Enhancements to Release 1.0 of the IBM 8371

Dynamic Protocol Filtering (VLANS) Configuration Commands

This section explains all of the VLAN configuration commands. These commands let you configure protocol and IP multicast VLANs.

Configuration commands for the ASRT bridge are entered at the ASRT VLAN config> prompt. This prompt is accessed by entering the vlans command at the ASRT config> prompt. The following table shows the VLAN filtering configuration commands.

Table 5. VLAN Configuration Command Summary

Command Function
? (Help) Displays all the commands available for this command level or lists the options for specific commands (if available).
Add Adds the definition of a new VLAN filter
Change Changes VLAN filtering parameters for an indicated VLAN
Delete Deletes the selected VLAN filters
Disable Disables VLAN filtering on the selected VLANs
Enable Enables VLAN filtering on the selected VLANs
List Displays all information associated with the selected VLAN filters
Exit Returns you to the previous command level.

Command	Function
? (Help)	Displays all the commands available for this command level or lists the options for specific commands (if available).
Add	Adds the definition of a new VLAN filter
Change	Changes VLAN filtering parameters for an indicated VLAN
Delete	Deletes the selected VLAN filters
Disable	Disables VLAN filtering on the selected VLANs
Enable	Enables VLAN filtering on the selected VLANs
List	Displays all information associated with the selected VLAN filters
Exit	Returns you to the previous command level.

Add

Use the Add command to define a new VLAN filter. Refer to the chapter entitle "Bridging Features" in the 8371 Networking Multilayer Ethernet Switch Software User's Guide and Configuration Reference, GC30-9688-00 for a discussion of VLANs concepts.

Syntax:

add: ip
: ip-multicast
: ipx
: netbios
: sliding-window

Example 1: add ip

            IP Address [0.0.0.0]? 9.2.3.4
            Subnet Mask [255.0.0.0]?
            Configure this VLAN on Specific Ports? [No]:
            Age (expiration in minutes,0=infinity) [10000]? 0
            Enable IP-Cut-Through from this VLAN? [Yes]:
            Enable IP-Cut-Through to this VLAN? [Yes]:
            Track Active MAC Addresses on this VLAN? [No]:
            Enable This Filter? [Yes]:
            VLAN Name (32 chars max) []? IP 9.x.x.x
            VLAN 'IP 9.x.x.x' (IP subnet 9.0.0.0) successfully added

If some ports should not be configured as Auto-Detect and Include, then the port can be manually configured.

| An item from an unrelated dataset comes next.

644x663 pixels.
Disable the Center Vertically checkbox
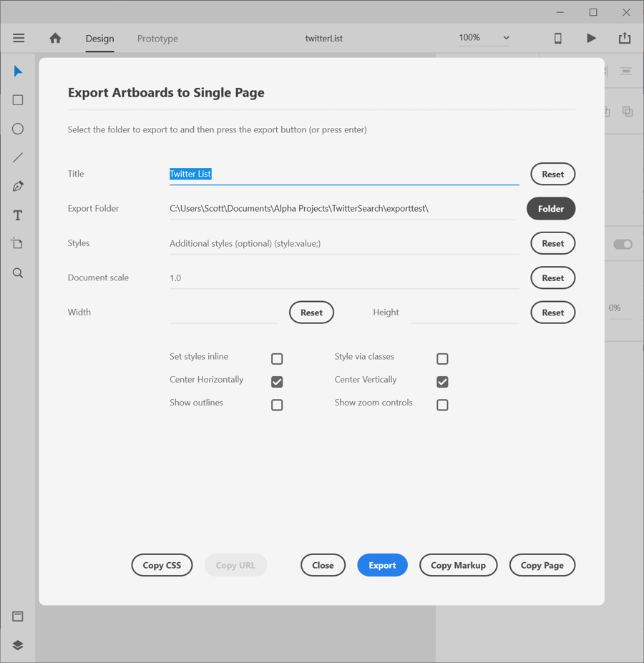click(442, 382)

Example 2: add ip-multicast

            IP Multicast Address [0.0.0.0]? 230.1.1.1
            Configure Specific Ports? [No]:
            Age (expiration in minutes,0=infinity) [10]? 0
            Track Active MAC Addresses on this VLAN? [No]:
            Enable This Filter? [Yes]:
            VLAN Name (32 chars max) []? IPmcast01
            VLAN 'IPmcast01' (IP Multicast 230.1.1.1) successfully added

Example 3: add ipx

            Network Number (in 8-digit hex) (1 - FFFFFFFE) [1]? 2FF
            Configure this VLAN on Specific Ports? [No] y
            Configure VLAN on port 1 (Include, Exclude, or Auto-Detect) [A]?
            Configure VLAN on port 2 (Include, Exclude, or Auto-Detect) [A]? e
            Age (expiration in minutes,0=infinity) [5000]?
            Track Active MAC Addresses on this VLAN? [No]:
            Enable This Filter? [Yes]:
            VLAN Name (32 chars max) []? IPX 2FF
            VLAN 'IPX 2FF' (IPX network 0x2FF) successfully added

A description of each parameter follows:

IP Address

This prompt allows you to enter the IP address of the IP subnet whose traffic will be dynamically filtered to create this VLAN. This value, after the subnet mask is applied, is what will be saved and referenced in other VLAN commands.

Subnet Mask

This is the subnet mask that will be applied to the input IP Address to create the IP subnet value used to detect traffic for this VLAN.

IP Multicast address

This is the IP group address whose multicast traffic will be filtered to create this VLAN.

Note:

A VLAN for 224.0.0.1 (the all IP hosts address) is created during initialization and is used to configure IP multicast VLANs that are auto-created when an IGMP report frame is detected and the 224.0.0.1 VLAN is enabled. See

Valid Values: 224.0.1.0 - 239.255.255.255

Default Value: none

Network Number

This prompt allows you to enter the IPX network ID number whose traffic will be dynamically filtered to create this VLAN.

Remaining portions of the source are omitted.